Em outro ensaio do Berkley Center, Cremer escreve que extremistas de direita norte-americanos “desfilam cruzes cristãs em comícios, usam imagens cruzadas em seus memes e podem até buscar alianças com grupos cristãos conservadores. Mas essas referências não são sobre a fé viva, vibrante, universal e cada vez mais diversa em Jesus Cristo que é praticada na grande maioria das igrejas da América hoje. Em vez disso, na identidade branca, o cristianismo político é amplamente transformado em um ‘cristianismo’ secularizado: um marcador de identidade cultural e símbolo de brancura que é intercambiável com o verniz viking, a bandeira confederada ou símbolos neopagãos ”.

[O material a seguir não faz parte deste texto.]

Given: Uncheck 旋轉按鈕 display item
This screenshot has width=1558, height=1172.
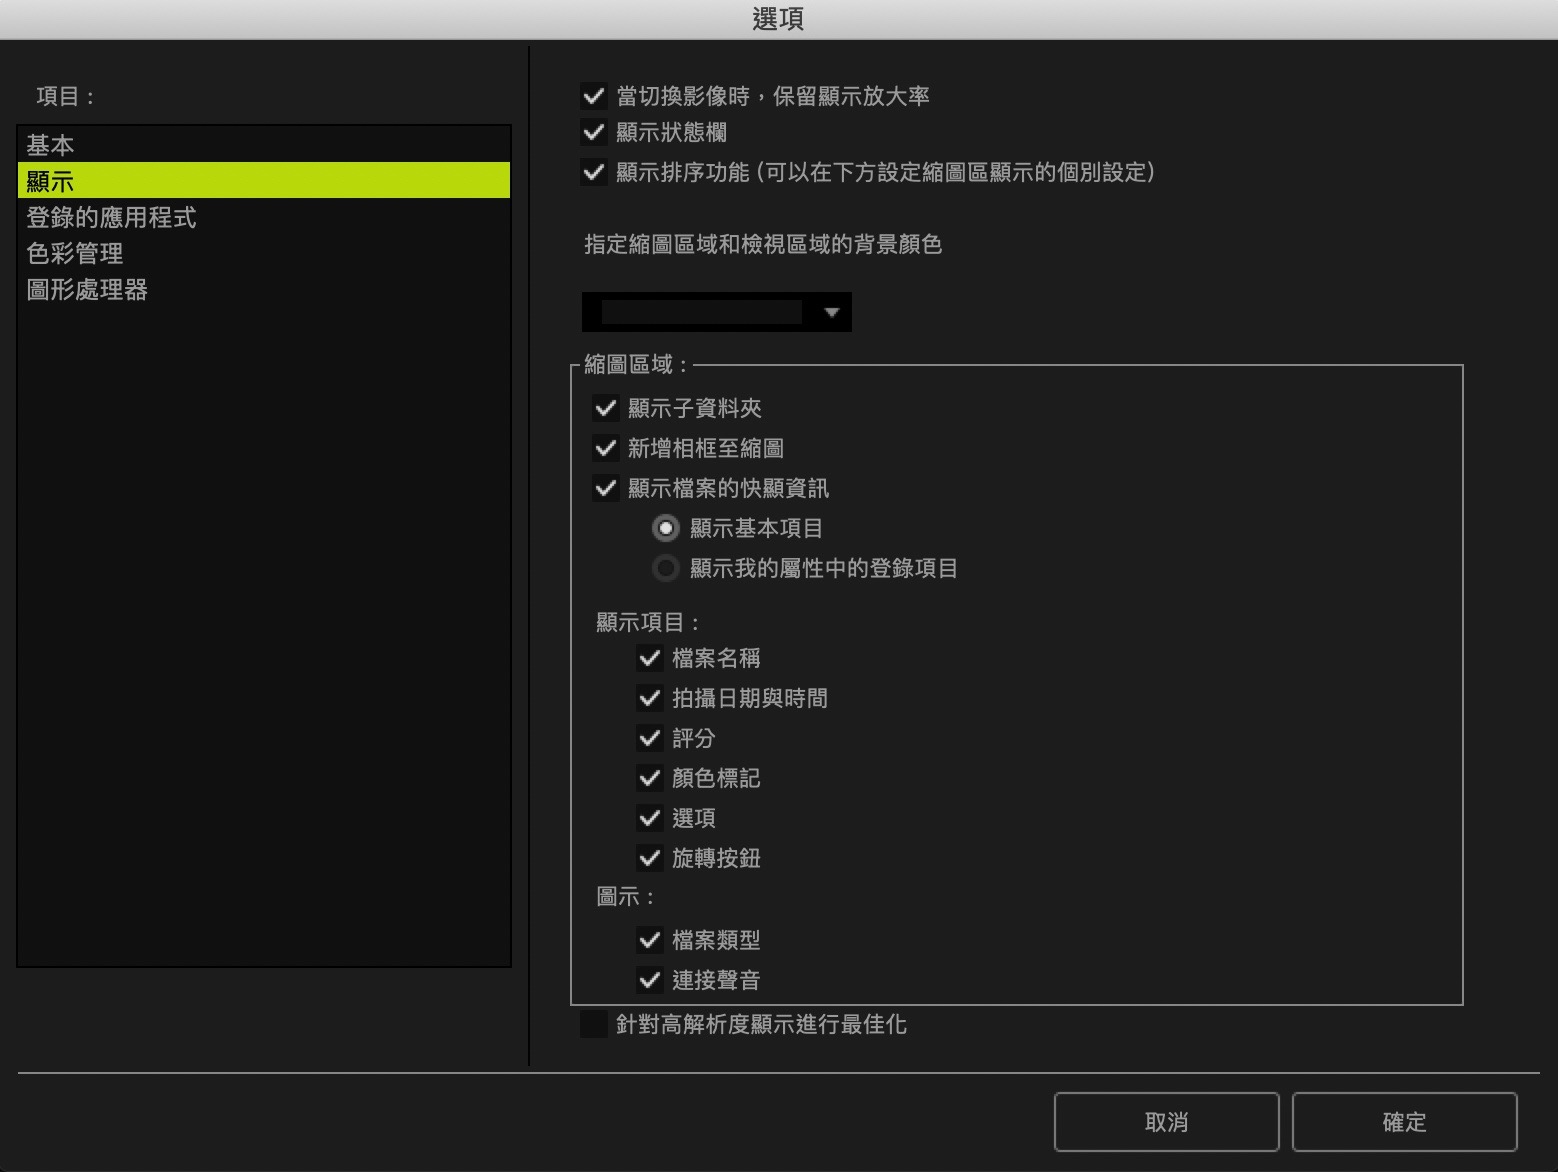Looking at the screenshot, I should click(x=650, y=858).
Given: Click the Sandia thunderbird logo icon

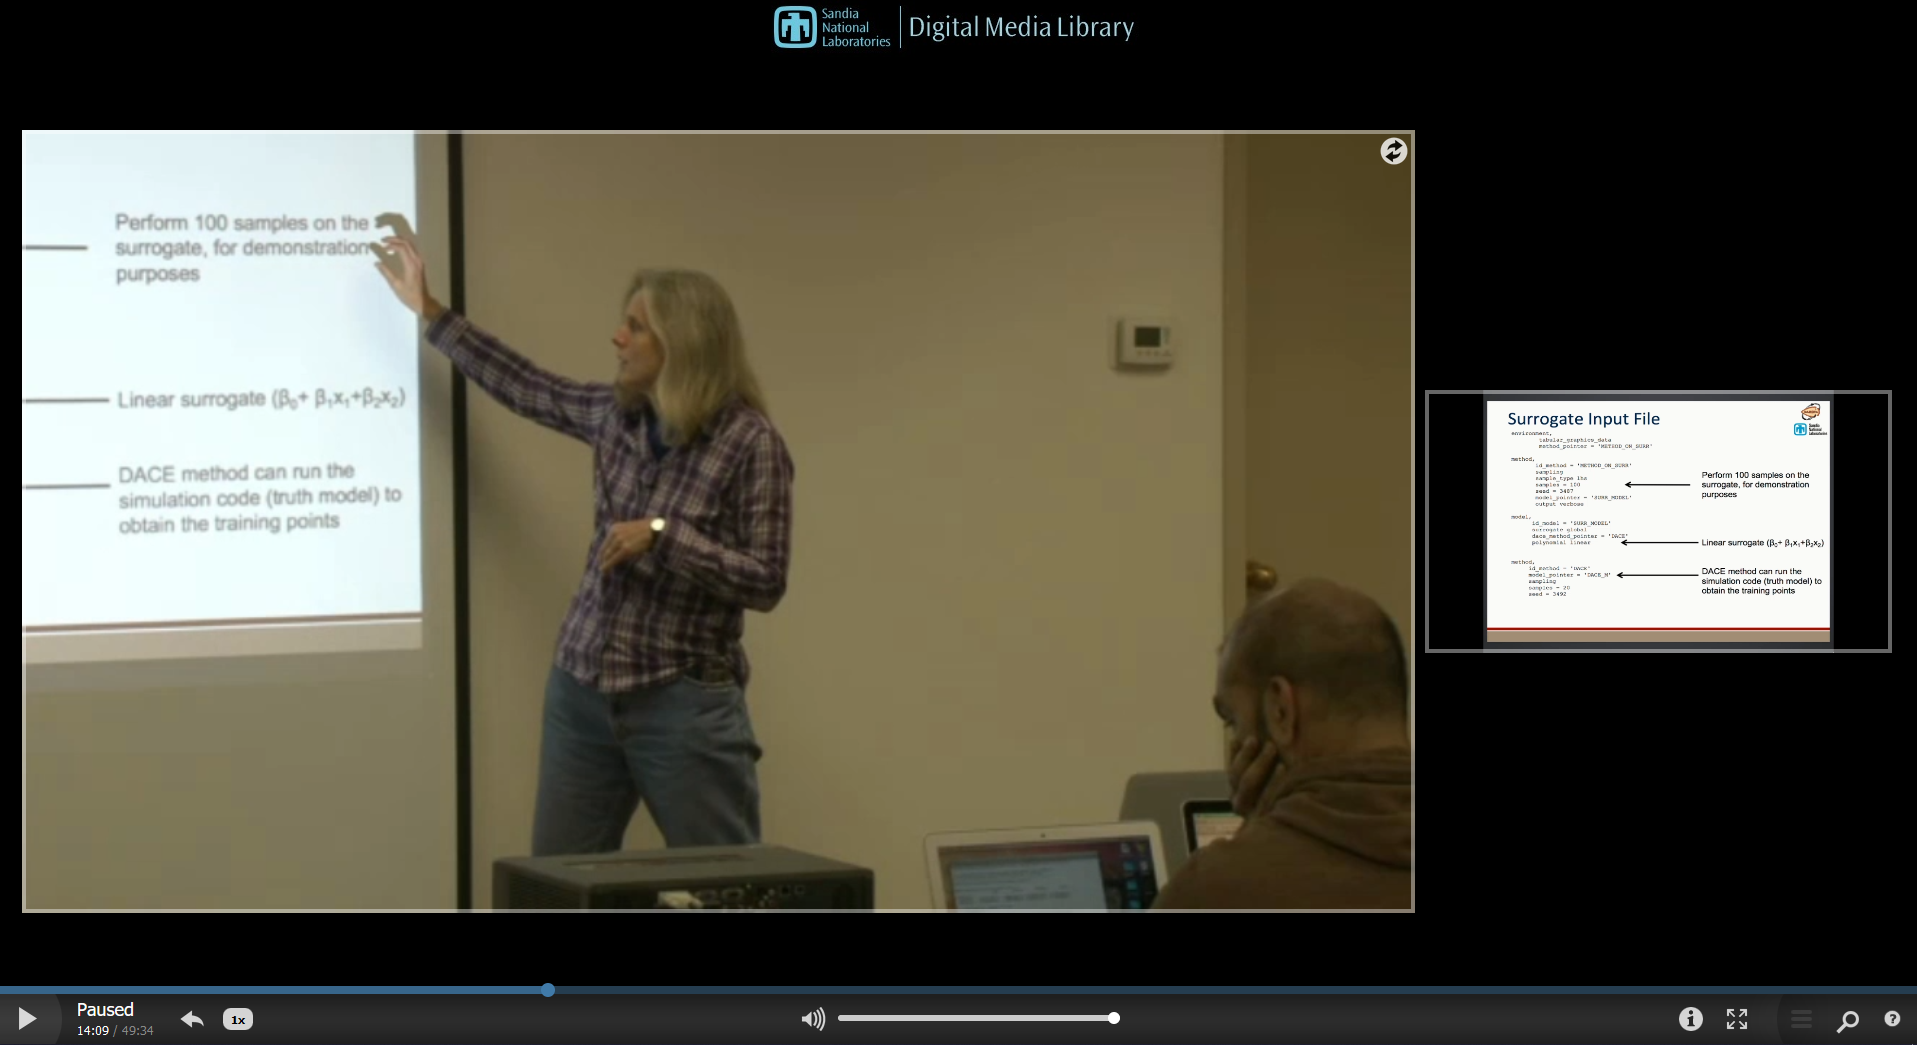Looking at the screenshot, I should 795,27.
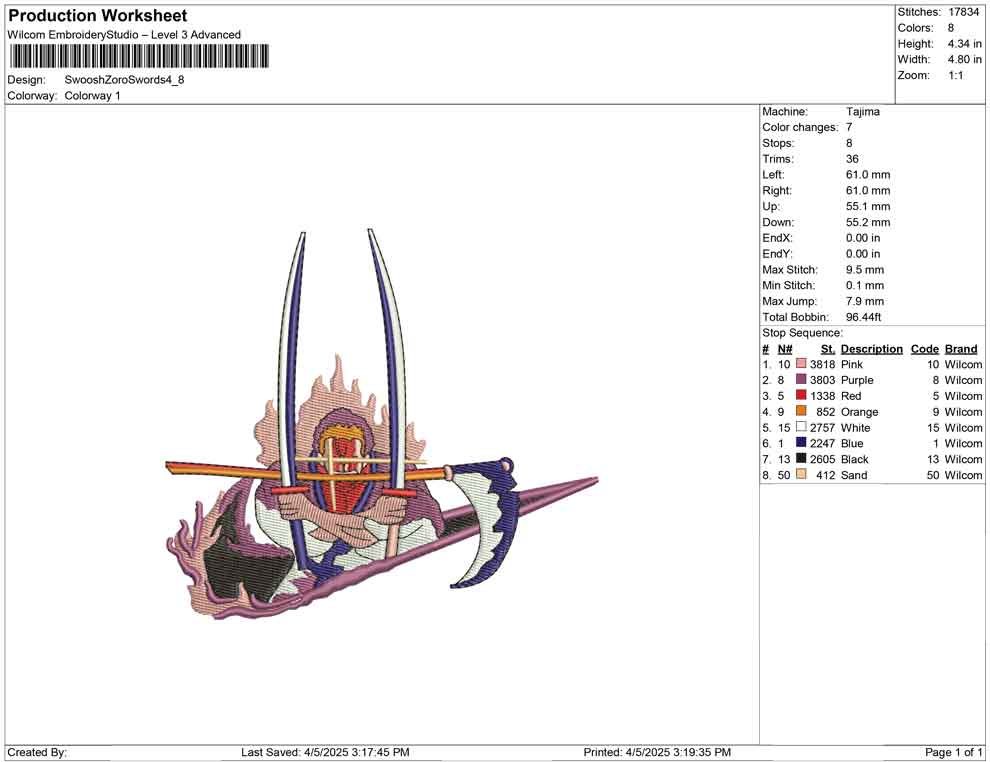990x762 pixels.
Task: Pick the Orange thread color swatch
Action: pyautogui.click(x=801, y=412)
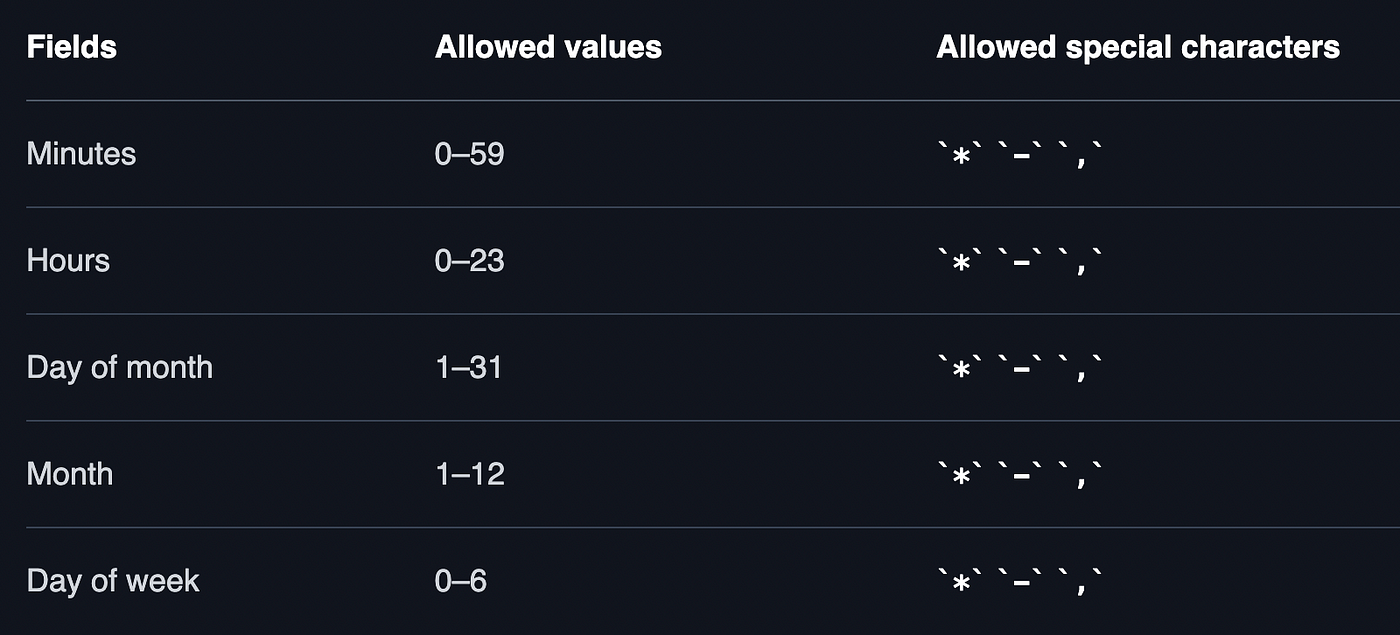Click the Fields column header
This screenshot has width=1400, height=635.
pos(71,47)
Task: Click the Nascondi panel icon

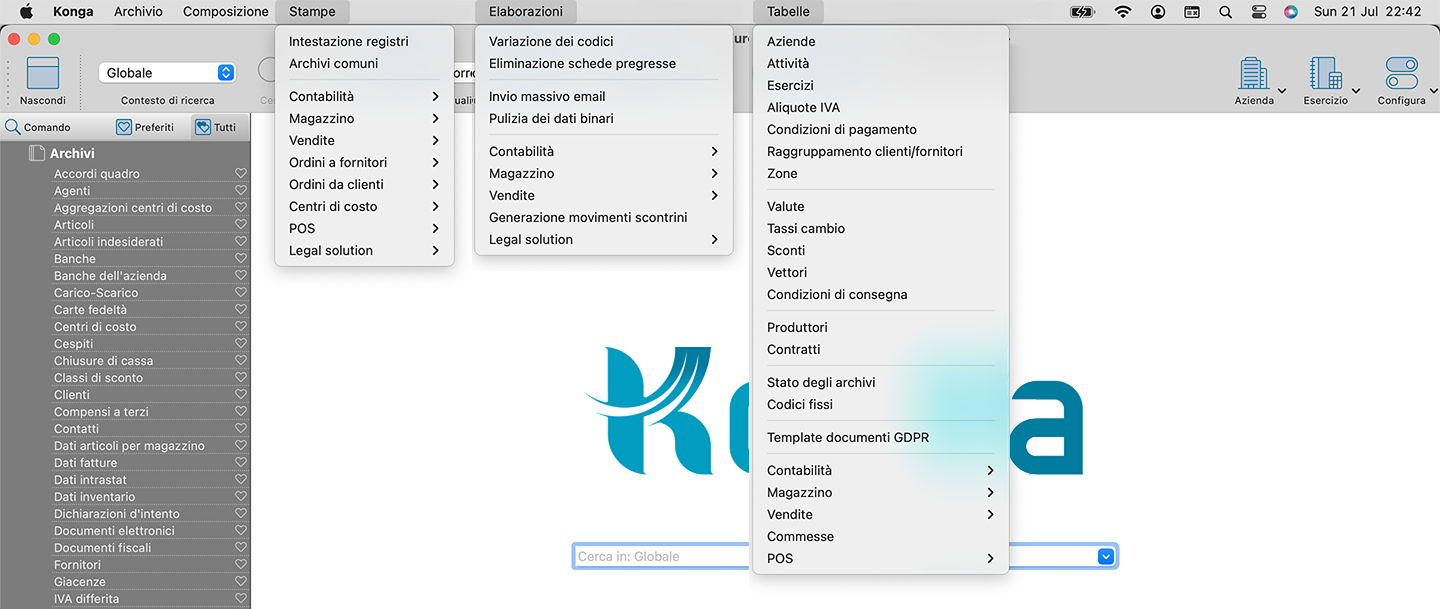Action: pyautogui.click(x=42, y=74)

Esses autoritários com mantos religiosos naturalmente provocaram uma reação anti-religiosa entre aqueles que, compreensivelmente, agora associam religião com autoritarismo, nativismo e violência em geral. Os níveis crescentes e sem precedentes de secularismo na Europa e nos Estados Unidos nas últimas décadas não produziram guerras culturais e espirituais menos violentas.
Os autoritários pseudo-religiosos aumentaram os riscos morais. Eles agem como se o individualismo, os direitos humanos, a diversidade, a igualdade de gênero, os direitos LGBTQ e a liberdade religiosa fossem apenas as formas mais recentes do imperialismo moral ocidental e os arautos do caos social e moral.
Aqueles de nós do lado do liberalismo ocidental não temos escolha a não ser lutar contra isso no plano espiritual e cultural também, para mostrar que o pluralismo é o oposto da decadência, mas é uma forma rica em espiritualidade e praticamente eficaz de elevar a dignidade humana e administrar uma sociedade coerente.